Which is to say, The Only Way is Sussex will be a doozy of a first and will generate a hurricane of coverage and noise in the media and on social media. Ditto Harry’s autobiography. It’s unclear which might come out first.
How can septuagenarian Charles even begin to compete with the attendant social media and press hullabaloo?
Short of single-handedly ending the war in Ukraine, I’m not sure that anyone will even register what the King is up to for a good while now.
There is a certain dismal symmetry here for His Majesty. For more than 15 years he was outshone and generally outplayed by his glamorous wife, and then ex-wife, Diana, Princess of Wales, with him stuck as the fusty, besuited supporting actor to her dazzling star.
Decades on, now their sons, entirely by accident, are managing to do the same thing to their father and leaving him and his causes in their melodramatic shade.

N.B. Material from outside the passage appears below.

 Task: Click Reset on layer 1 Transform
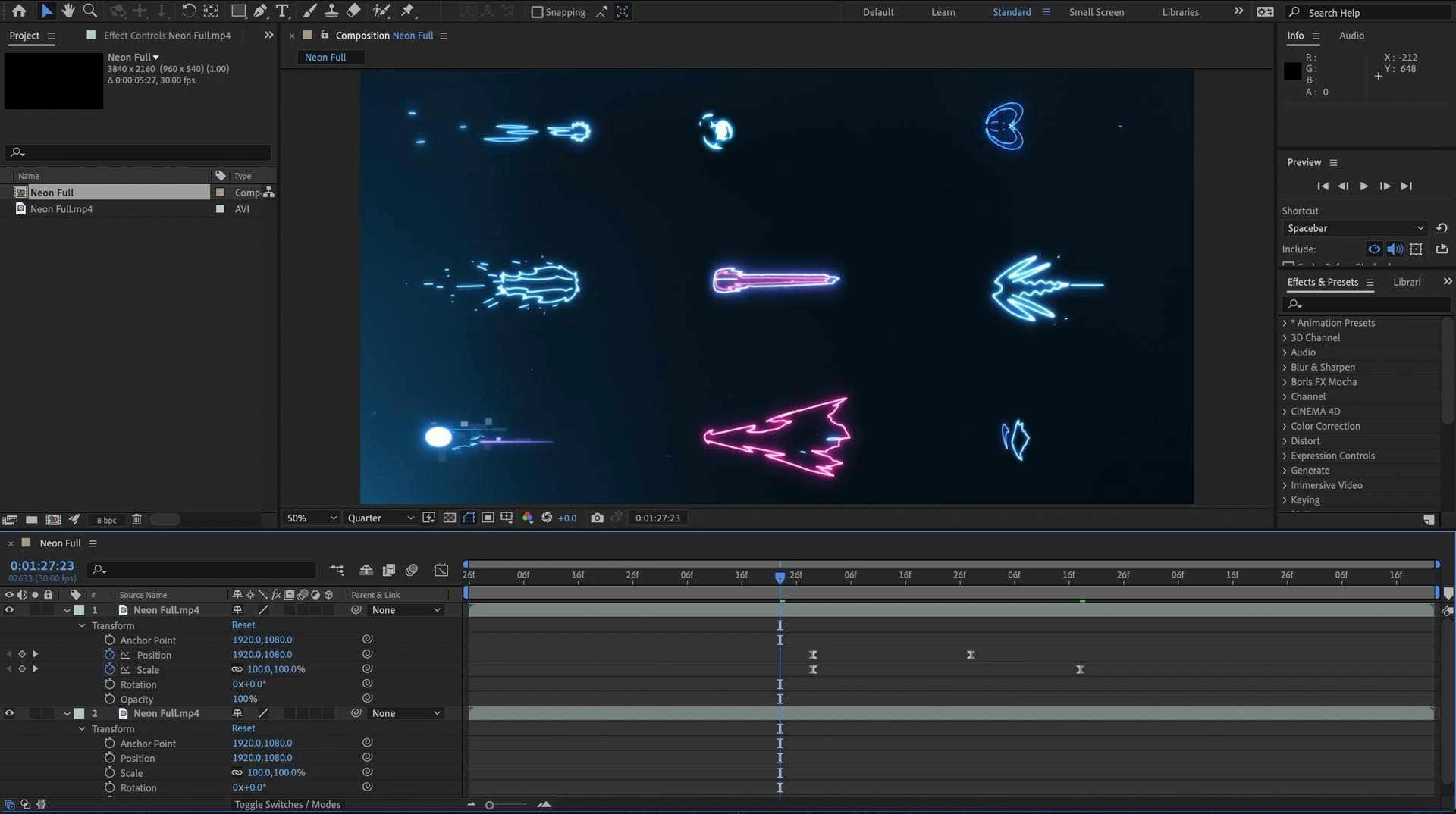243,625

It’s hard to not feel at least a twinge of sympathy for the King here, a man who no matter quite what he does or what role he occupies seems doomed to be eternally pipped at the post like some tragic Greek figure, like Sisphyus with a press release and good intentions.
To be an effective, impactful sovereign, for his reign to mean something, he needs people to pay him attention, something he may well only find harder and harder and with the rift between the Sussexes’ and London looking increasingly intractable.

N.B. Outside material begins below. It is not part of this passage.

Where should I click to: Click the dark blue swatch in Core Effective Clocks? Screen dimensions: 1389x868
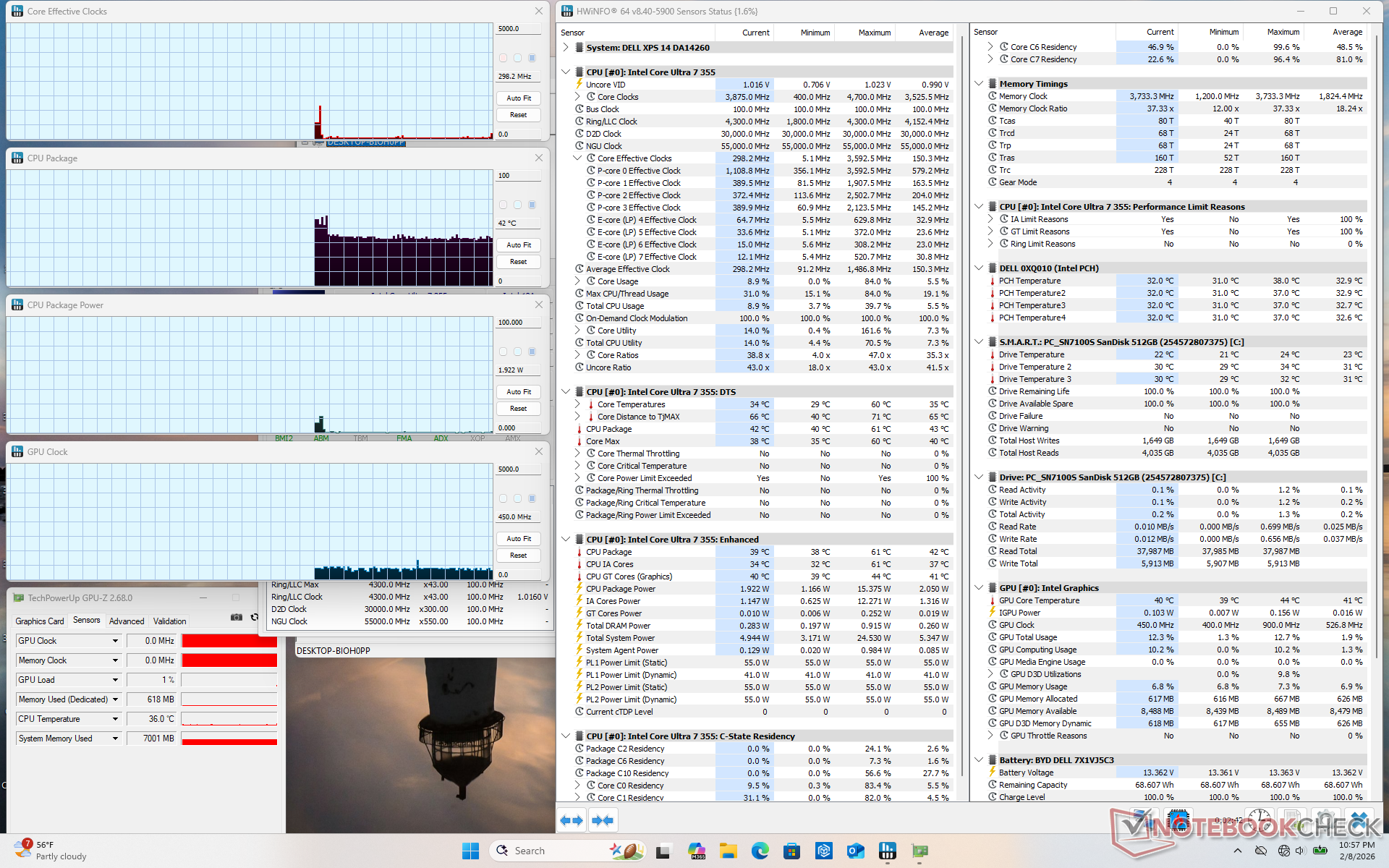pyautogui.click(x=532, y=58)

Charles banging on about carbon emissions is hardly as interesting as Harry or Meghan offering up some fresh misery about their time inside the royal cage.
Still, he would seem to have a trick or two up his Savile Row sleeves if his sneak COP27 move is anything to go by. And, here’s hoping that Rishi Sunak doesn’t mind a miniature mushroom Wellington and making small talk with an army of wannabe Greta Thunbergs. Turns out, he’s going to Charles’ reception too.
King, 1: PM, 0.
Daniela Elser is a writer and a royal expert with more than 15 years’ experience working with a number of Australia’s leading media titles.